■ SUPPLIED ENTRIES ■
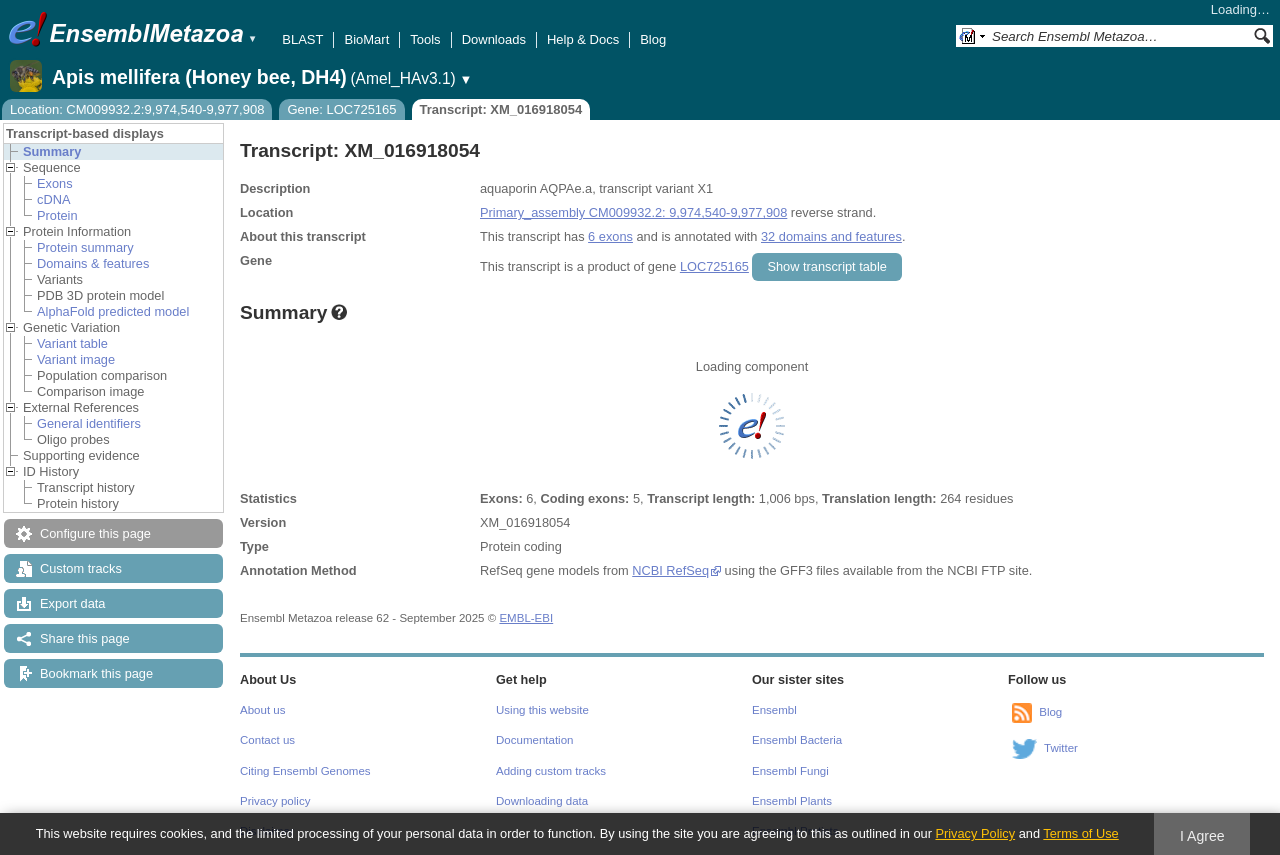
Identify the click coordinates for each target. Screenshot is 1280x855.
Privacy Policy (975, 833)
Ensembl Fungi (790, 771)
* * *
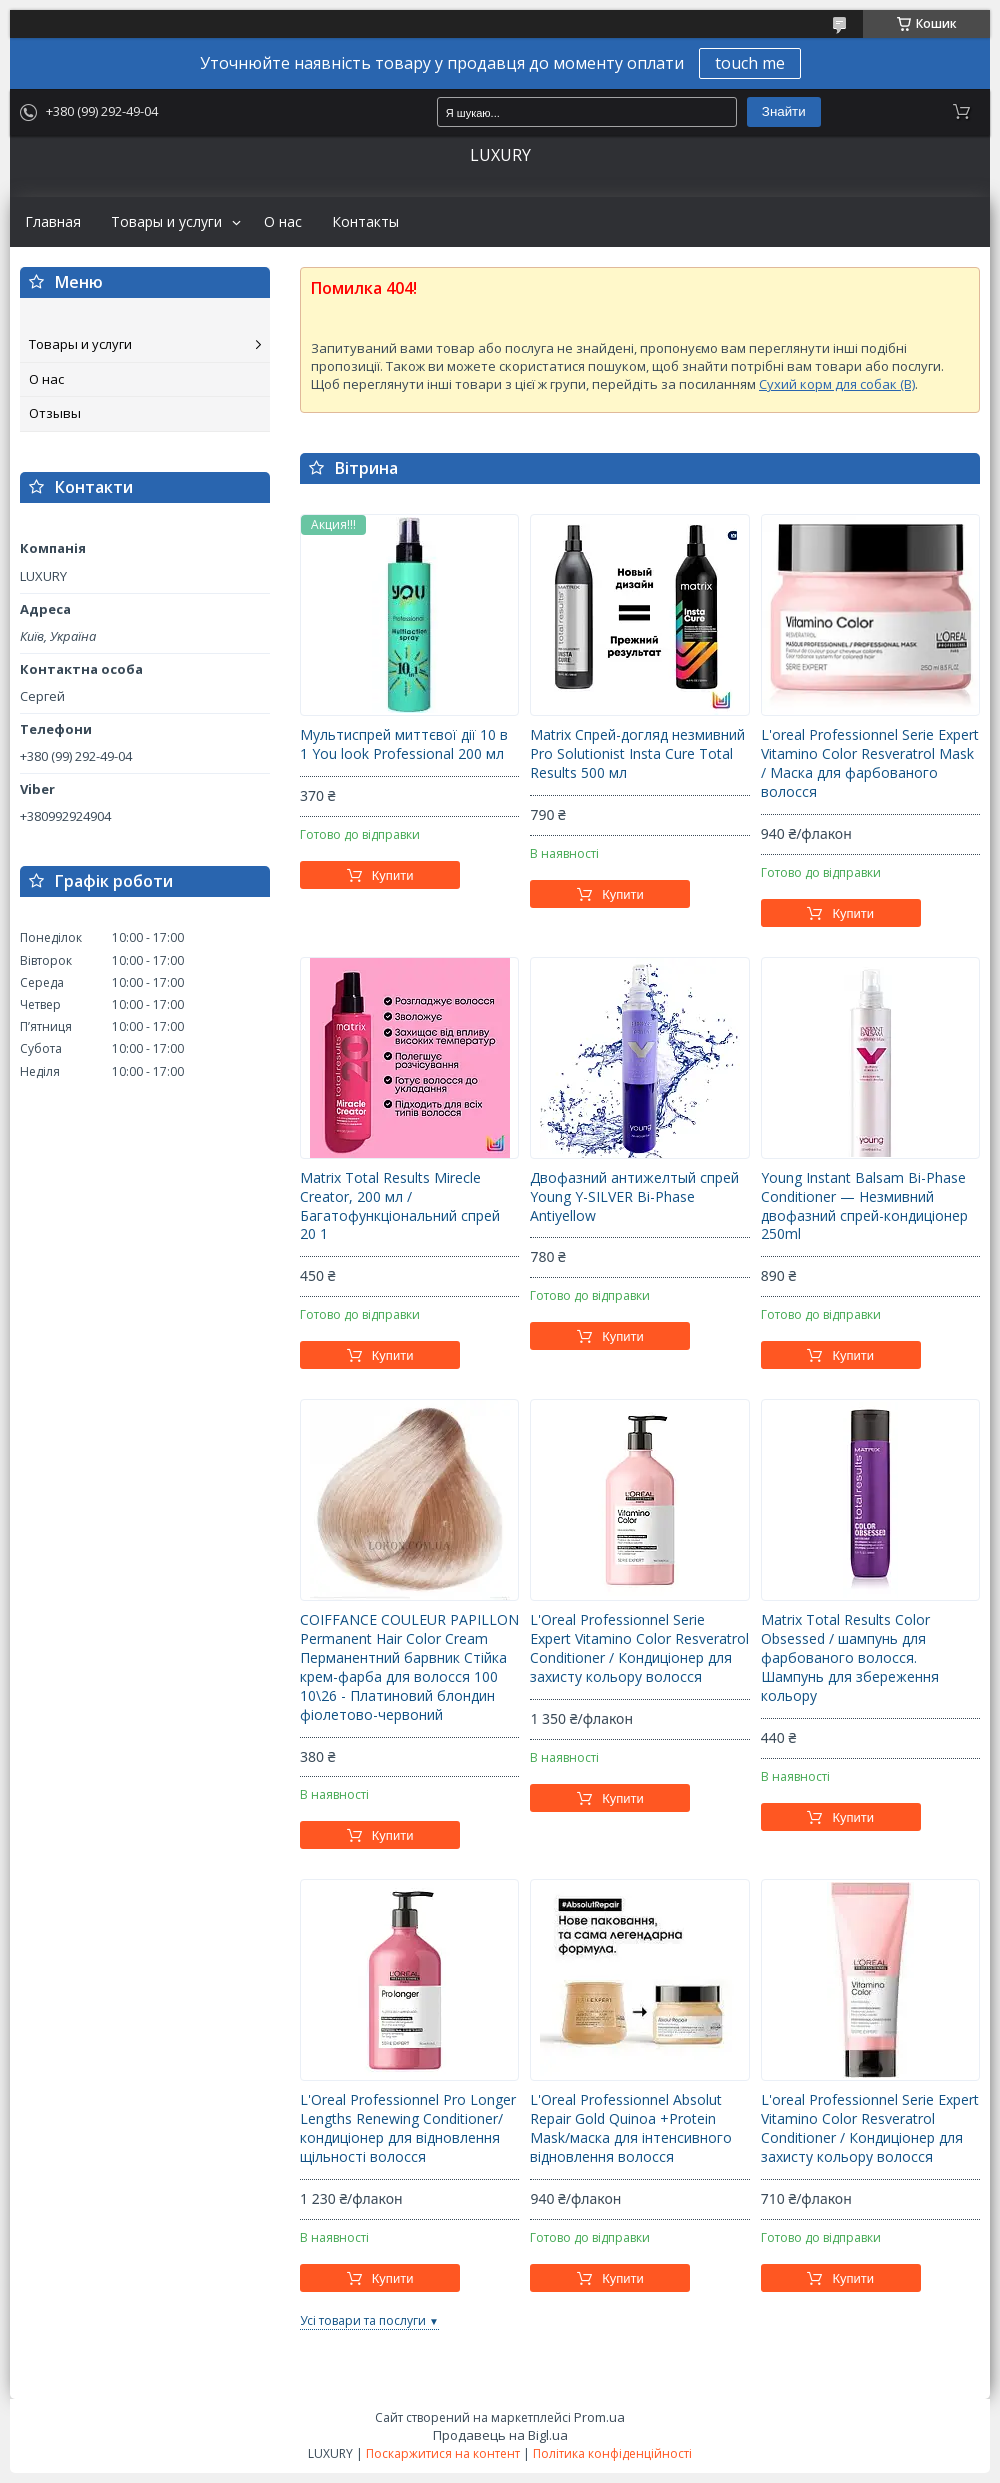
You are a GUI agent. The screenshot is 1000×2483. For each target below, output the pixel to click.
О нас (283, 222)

■ TASK TO CARRY OUT ■
In the material above, locate the line containing "Identify the click" and the line containing "Ensembl Fungi (790, 771)". Transcribe exactly those two lines and every line between them, and nothing more.

■ ANSWER AREA ■
Identify the click coordinates for each target. Screenshot is 1280x855.
Privacy Policy (975, 833)
Ensembl Fungi (790, 771)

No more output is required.